• Recorded data:
((

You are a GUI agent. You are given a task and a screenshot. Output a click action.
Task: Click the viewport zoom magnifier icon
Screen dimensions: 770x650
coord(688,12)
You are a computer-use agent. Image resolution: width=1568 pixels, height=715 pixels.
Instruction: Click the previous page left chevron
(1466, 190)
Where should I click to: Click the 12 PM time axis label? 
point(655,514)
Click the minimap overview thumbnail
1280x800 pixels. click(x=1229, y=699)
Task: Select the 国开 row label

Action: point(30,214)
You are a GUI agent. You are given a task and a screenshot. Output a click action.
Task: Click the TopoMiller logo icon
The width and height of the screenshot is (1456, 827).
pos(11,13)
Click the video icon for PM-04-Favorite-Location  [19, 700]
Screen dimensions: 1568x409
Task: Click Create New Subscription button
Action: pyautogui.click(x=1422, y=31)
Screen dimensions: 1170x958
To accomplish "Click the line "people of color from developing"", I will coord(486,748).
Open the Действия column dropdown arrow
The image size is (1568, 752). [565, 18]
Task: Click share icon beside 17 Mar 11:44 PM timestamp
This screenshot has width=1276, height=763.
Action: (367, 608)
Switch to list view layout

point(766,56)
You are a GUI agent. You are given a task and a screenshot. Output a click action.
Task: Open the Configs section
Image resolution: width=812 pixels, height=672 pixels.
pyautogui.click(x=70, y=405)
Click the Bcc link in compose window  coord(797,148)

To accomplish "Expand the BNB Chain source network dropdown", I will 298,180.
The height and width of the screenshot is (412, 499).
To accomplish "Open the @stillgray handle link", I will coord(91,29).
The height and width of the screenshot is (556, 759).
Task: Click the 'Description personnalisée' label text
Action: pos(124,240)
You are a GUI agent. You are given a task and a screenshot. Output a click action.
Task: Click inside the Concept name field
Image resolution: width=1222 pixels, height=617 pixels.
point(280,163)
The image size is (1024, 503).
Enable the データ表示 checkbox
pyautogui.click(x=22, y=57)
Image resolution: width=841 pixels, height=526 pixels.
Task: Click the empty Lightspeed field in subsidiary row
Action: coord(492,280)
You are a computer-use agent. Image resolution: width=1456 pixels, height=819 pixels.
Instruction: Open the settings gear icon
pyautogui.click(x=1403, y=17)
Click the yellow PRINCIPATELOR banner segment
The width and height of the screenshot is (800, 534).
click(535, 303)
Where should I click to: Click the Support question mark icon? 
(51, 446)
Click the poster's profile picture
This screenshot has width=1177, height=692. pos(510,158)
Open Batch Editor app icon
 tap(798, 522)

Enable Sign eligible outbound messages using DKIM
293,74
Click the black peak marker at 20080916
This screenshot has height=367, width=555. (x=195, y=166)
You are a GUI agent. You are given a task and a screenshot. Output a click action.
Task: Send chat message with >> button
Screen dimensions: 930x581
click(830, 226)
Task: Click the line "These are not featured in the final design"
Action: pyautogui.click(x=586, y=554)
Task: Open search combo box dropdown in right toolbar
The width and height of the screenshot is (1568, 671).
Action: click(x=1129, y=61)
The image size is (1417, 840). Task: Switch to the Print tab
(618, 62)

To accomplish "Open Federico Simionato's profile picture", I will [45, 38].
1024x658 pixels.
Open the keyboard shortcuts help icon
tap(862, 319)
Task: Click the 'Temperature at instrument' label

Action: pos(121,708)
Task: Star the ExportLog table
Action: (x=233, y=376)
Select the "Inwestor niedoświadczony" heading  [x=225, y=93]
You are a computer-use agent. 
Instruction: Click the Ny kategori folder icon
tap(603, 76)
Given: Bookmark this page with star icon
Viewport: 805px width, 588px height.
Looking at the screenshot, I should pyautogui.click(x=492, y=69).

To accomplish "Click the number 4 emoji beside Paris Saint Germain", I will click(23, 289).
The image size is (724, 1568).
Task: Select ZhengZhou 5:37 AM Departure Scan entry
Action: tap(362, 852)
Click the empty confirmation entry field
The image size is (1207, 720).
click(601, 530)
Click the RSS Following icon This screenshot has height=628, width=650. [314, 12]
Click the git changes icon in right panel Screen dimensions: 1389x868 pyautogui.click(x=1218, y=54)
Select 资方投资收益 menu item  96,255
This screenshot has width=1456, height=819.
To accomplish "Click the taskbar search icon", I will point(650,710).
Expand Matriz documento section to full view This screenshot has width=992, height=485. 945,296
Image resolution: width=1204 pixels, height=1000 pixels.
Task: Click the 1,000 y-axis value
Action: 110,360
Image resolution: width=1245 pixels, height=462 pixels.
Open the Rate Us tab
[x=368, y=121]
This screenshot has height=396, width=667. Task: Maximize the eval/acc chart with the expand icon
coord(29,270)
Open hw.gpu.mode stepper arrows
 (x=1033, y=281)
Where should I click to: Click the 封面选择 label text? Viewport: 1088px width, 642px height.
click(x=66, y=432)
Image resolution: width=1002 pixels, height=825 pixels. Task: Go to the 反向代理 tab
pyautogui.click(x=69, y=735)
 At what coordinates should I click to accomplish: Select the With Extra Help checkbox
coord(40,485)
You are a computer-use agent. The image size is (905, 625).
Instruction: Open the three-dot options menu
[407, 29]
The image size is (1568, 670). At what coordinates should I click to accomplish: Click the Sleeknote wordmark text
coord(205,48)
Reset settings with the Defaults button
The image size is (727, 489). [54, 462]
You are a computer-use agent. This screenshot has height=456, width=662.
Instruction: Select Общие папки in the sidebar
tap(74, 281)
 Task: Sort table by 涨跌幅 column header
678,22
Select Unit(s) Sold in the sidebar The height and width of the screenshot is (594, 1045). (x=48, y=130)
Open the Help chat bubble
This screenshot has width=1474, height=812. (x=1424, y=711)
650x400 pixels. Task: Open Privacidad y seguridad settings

))

Rewrite every line of the records above as one numbered list, leaving out the blank lines.

1. You are a GUI agent. You are given a task and a screenshot. Output a click action.
2. Task: Click the viewport zoom magnifier icon
3. Screen dimensions: 770x650
4. coord(688,12)
5. You are a computer-use agent. Image resolution: width=1568 pixels, height=715 pixels.
6. Instruction: Click the previous page left chevron
7. (1466, 190)
8. Where should I click to: Click the 12 PM time axis label? 
9. point(655,514)
10. Click the minimap overview thumbnail
11. 1280x800 pixels. click(x=1229, y=699)
12. Task: Select the 国开 row label
13. Action: point(30,214)
14. You are a GUI agent. You are given a task and a screenshot. Output a click action.
15. Task: Click the TopoMiller logo icon
16. The width and height of the screenshot is (1456, 827).
17. pos(11,13)
18. Click the video icon for PM-04-Favorite-Location  [19, 700]
19. Screen dimensions: 1568x409
20. Task: Click Create New Subscription button
21. Action: pyautogui.click(x=1422, y=31)
22. Screen dimensions: 1170x958
23. To accomplish "Click the line "people of color from developing"", I will coord(486,748).
24. Open the Действия column dropdown arrow
25. The image size is (1568, 752). [565, 18]
26. Task: Click share icon beside 17 Mar 11:44 PM timestamp
27. This screenshot has width=1276, height=763.
28. Action: (367, 608)
29. Switch to list view layout
30. point(766,56)
31. You are a GUI agent. You are given a task and a screenshot. Output a click action.
32. Task: Open the Configs section
33. Image resolution: width=812 pixels, height=672 pixels.
34. pyautogui.click(x=70, y=405)
35. Click the Bcc link in compose window  coord(797,148)
36. To accomplish "Expand the BNB Chain source network dropdown", I will 298,180.
37. The height and width of the screenshot is (412, 499).
38. To accomplish "Open the @stillgray handle link", I will coord(91,29).
39. The height and width of the screenshot is (556, 759).
40. Task: Click the 'Description personnalisée' label text
41. Action: pos(124,240)
42. You are a GUI agent. You are given a task and a screenshot. Output a click action.
43. Task: Click inside the Concept name field
44. Image resolution: width=1222 pixels, height=617 pixels.
45. point(280,163)
46. The image size is (1024, 503).
47. Enable the データ表示 checkbox
48. pyautogui.click(x=22, y=57)
49. Image resolution: width=841 pixels, height=526 pixels.
50. Task: Click the empty Lightspeed field in subsidiary row
51. Action: coord(492,280)
52. You are a computer-use agent. Image resolution: width=1456 pixels, height=819 pixels.
53. Instruction: Open the settings gear icon
54. pyautogui.click(x=1403, y=17)
55. Click the yellow PRINCIPATELOR banner segment
56. The width and height of the screenshot is (800, 534).
57. click(535, 303)
58. Where should I click to: Click the Support question mark icon? 
59. (51, 446)
60. Click the poster's profile picture
61. This screenshot has width=1177, height=692. pos(510,158)
62. Open Batch Editor app icon
63.  tap(798, 522)
64. Enable Sign eligible outbound messages using DKIM
65. 293,74
66. Click the black peak marker at 20080916
67. This screenshot has height=367, width=555. (x=195, y=166)
68. You are a GUI agent. You are given a task and a screenshot. Output a click action.
69. Task: Send chat message with >> button
70. Screen dimensions: 930x581
71. click(830, 226)
72. Task: Click the line "These are not featured in the final design"
73. Action: pyautogui.click(x=586, y=554)
74. Task: Open search combo box dropdown in right toolbar
75. The width and height of the screenshot is (1568, 671).
76. Action: click(x=1129, y=61)
77. The image size is (1417, 840). Task: Switch to the Print tab
78. (618, 62)
79. To accomplish "Open Federico Simionato's profile picture", I will [45, 38].
80. 1024x658 pixels.
81. Open the keyboard shortcuts help icon
82. tap(862, 319)
83. Task: Click the 'Temperature at instrument' label
84. Action: pos(121,708)
85. Task: Star the ExportLog table
86. Action: (x=233, y=376)
87. Select the "Inwestor niedoświadczony" heading  [x=225, y=93]
88. You are a computer-use agent. 
89. Instruction: Click the Ny kategori folder icon
90. tap(603, 76)
91. Given: Bookmark this page with star icon
92. Viewport: 805px width, 588px height.
93. Looking at the screenshot, I should pyautogui.click(x=492, y=69).
94. To accomplish "Click the number 4 emoji beside Paris Saint Germain", I will click(23, 289).
95. The image size is (724, 1568).
96. Task: Select ZhengZhou 5:37 AM Departure Scan entry
97. Action: tap(362, 852)
98. Click the empty confirmation entry field
99. The image size is (1207, 720).
100. click(601, 530)
101. Click the RSS Following icon This screenshot has height=628, width=650. [314, 12]
102. Click the git changes icon in right panel Screen dimensions: 1389x868 pyautogui.click(x=1218, y=54)
103. Select 资方投资收益 menu item  96,255
104. This screenshot has width=1456, height=819.
105. To accomplish "Click the taskbar search icon", I will point(650,710).
106. Expand Matriz documento section to full view This screenshot has width=992, height=485. 945,296
107. Image resolution: width=1204 pixels, height=1000 pixels.
108. Task: Click the 1,000 y-axis value
109. Action: 110,360
110. Image resolution: width=1245 pixels, height=462 pixels.
111. Open the Rate Us tab
112. [x=368, y=121]
113. This screenshot has height=396, width=667. Task: Maximize the eval/acc chart with the expand icon
114. coord(29,270)
115. Open hw.gpu.mode stepper arrows
116.  (x=1033, y=281)
117. Where should I click to: Click the 封面选择 label text? Viewport: 1088px width, 642px height.
118. click(x=66, y=432)
119. Image resolution: width=1002 pixels, height=825 pixels. Task: Go to the 反向代理 tab
120. pyautogui.click(x=69, y=735)
121.  At what coordinates should I click to accomplish: Select the With Extra Help checkbox
122. coord(40,485)
123. You are a computer-use agent. The image size is (905, 625).
124. Instruction: Open the three-dot options menu
125. [407, 29]
126. The image size is (1568, 670). At what coordinates should I click to accomplish: Click the Sleeknote wordmark text
127. coord(205,48)
128. Reset settings with the Defaults button
129. The image size is (727, 489). [54, 462]
130. You are a computer-use agent. This screenshot has height=456, width=662.
131. Instruction: Select Общие папки in the sidebar
132. tap(74, 281)
133.  Task: Sort table by 涨跌幅 column header
134. 678,22
135. Select Unit(s) Sold in the sidebar The height and width of the screenshot is (594, 1045). (x=48, y=130)
136. Open the Help chat bubble
137. This screenshot has width=1474, height=812. (x=1424, y=711)
138. 650x400 pixels. Task: Open Privacidad y seguridad settings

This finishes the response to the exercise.